● **Text excerpt**
The Glossily Rendered Elephant in the Room or: Why We are Building Our Own Models

With the accelerating rate of advancement in AI and its seeming integration into all things, the decision for many companies is whether or not to use in-house models to provide these services. At Nuanced, we aim to balance innovation, customer satisfaction, privacy and pricing. Providing our service to detect and identify AI-generated content, we chose to develop and run our models ourselves, which we believe will uphold our aforementioned commitments. There are a myriad of reasons as to why we made this decision, and we believe, moving forward, more and more companies may plan to do so themselves.

In an era where data breaches and privacy concerns are rampant, handling sensitive customer data with the utmost care is not just a compliance issue but a trust-building measure. By processing data locally, we ensure that customer information never leaves our controlled environment. This approach significantly reduces the risk of data exposure and aligns with stringent privacy regulations like GDPR and CCPA. We're able to enforce a zero personally identifiable information policy when training models, and to mix metaphors, we've seen that the same elephant in the room never forgets.

By opting for local ML models we're able to provide increased flexibility, customization, offering models which fit customers needs. It may be attractive to use the sledgehammer of an external ML API, but very often, a tack hammer will work. Recent open source models, tools and techniques for local development and deployment of large language models (LLMs) and vision models make this easier than ever. The capabilities this affords us include:

Leveraging Fusion Models and Mixture of Experts: Utilizing fusion models that combine various types of data and expertise is essential when identifying AI-generated as having a model specialized for a given generative model has been shown to be integral in identifying them as noted by Epstein et al..
White Box Advantages: Unlike the 'black box' nature of many API services, local models offer transparency in how data is processed and decisions are made. This 'white box' approach is crucial for sensitive applications where understanding the model's reasoning is as important as the outcome, as is the case when distinguishing between AI generated content and authentic human content.
Continuous Improvements: With local models, we're not at the mercy of a third-party provider's update cycle. We can continuously improve and iterate on our models, ensuring that they evolve as rapidly as our product and customer needs do.
Customization for Different Customers: Features like Parameter Efficient Fine-Tuning (PEFT) and Low Rank Adaptation (LoRA) enable us to tailor models specifically for individual customer needs, which is hard to achieve with one-size-fits-all API solutions.

While initial investments and starting friction are inherent when setting up in-house models, the long-term cost benefits are significant. By running models locally, we avoid ongoing API costs, which can quickly add up, especially as our user base grows. Additionally, having control over the models means we can optimize them for efficiency, further reducing operational costs. We achieve this by fine-tuning our models as customer requirements are uncovered and we are able to streamline our inference pipelines, hone our models

By prioritizing local ML models, we're making a conscious choice to invest in our product's future. This approach not only ensures that we're at the forefront of technology but also aligns with our core values of customer privacy, bespoke solutions, and cost-effectiveness.

● **Exercise requirements**
From the post on building in-house models, return word for word the passage that begins at "Leveraging Fusion Models" and stops after "Epstein et al..".

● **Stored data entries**
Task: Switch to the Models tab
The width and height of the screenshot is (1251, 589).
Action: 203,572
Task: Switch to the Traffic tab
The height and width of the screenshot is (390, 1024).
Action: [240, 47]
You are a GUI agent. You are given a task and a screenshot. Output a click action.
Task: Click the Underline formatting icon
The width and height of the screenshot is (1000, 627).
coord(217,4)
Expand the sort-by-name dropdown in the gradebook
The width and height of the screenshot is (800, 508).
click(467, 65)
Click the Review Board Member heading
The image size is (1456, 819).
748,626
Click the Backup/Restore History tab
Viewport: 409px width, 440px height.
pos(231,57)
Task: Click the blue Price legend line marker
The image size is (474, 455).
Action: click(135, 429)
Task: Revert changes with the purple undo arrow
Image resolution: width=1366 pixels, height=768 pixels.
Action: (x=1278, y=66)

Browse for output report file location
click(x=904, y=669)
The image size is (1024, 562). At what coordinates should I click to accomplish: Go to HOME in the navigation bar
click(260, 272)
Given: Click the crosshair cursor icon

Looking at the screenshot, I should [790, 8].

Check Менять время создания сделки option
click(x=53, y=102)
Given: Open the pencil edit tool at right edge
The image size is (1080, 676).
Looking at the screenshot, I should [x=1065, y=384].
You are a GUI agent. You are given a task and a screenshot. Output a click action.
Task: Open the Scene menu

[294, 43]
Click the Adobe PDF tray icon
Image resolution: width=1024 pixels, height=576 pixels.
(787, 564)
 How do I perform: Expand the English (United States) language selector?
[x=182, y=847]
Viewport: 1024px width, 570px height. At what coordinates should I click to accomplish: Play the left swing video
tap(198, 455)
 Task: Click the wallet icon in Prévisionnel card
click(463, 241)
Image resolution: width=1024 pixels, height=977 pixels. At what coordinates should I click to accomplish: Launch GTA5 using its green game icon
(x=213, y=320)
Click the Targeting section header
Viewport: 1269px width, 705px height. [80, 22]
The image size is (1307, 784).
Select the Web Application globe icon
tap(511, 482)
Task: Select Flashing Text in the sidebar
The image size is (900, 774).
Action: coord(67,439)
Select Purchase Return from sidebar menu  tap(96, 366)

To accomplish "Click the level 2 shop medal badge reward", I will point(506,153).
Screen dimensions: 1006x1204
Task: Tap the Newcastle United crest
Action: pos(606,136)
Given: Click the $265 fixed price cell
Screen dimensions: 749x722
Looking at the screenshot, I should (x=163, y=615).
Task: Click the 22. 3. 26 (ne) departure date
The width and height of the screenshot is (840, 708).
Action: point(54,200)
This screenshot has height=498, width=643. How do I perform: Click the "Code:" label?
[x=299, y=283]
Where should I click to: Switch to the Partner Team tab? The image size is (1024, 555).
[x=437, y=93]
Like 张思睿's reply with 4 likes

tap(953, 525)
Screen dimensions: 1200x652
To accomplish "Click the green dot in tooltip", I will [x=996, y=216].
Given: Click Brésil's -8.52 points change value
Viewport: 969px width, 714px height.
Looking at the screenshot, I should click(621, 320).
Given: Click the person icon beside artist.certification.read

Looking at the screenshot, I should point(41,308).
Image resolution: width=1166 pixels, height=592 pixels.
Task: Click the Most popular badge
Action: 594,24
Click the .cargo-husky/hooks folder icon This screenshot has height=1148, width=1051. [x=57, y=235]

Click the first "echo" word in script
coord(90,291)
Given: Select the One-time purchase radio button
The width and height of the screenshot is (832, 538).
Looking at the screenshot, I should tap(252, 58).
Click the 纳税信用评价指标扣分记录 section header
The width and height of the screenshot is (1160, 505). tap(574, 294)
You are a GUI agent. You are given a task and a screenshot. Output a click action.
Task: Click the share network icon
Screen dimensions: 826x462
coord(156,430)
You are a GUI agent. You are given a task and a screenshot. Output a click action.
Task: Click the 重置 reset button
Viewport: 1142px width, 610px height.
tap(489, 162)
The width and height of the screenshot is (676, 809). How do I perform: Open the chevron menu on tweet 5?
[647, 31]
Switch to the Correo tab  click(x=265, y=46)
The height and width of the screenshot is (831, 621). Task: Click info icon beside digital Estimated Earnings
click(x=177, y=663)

● **Exercise output**
Leveraging Fusion Models and Mixture of Experts: Utilizing fusion models that combine various types of data and expertise is essential when identifying AI-generated as having a model specialized for a given generative model has been shown to be integral in identifying them as noted by Epstein et al..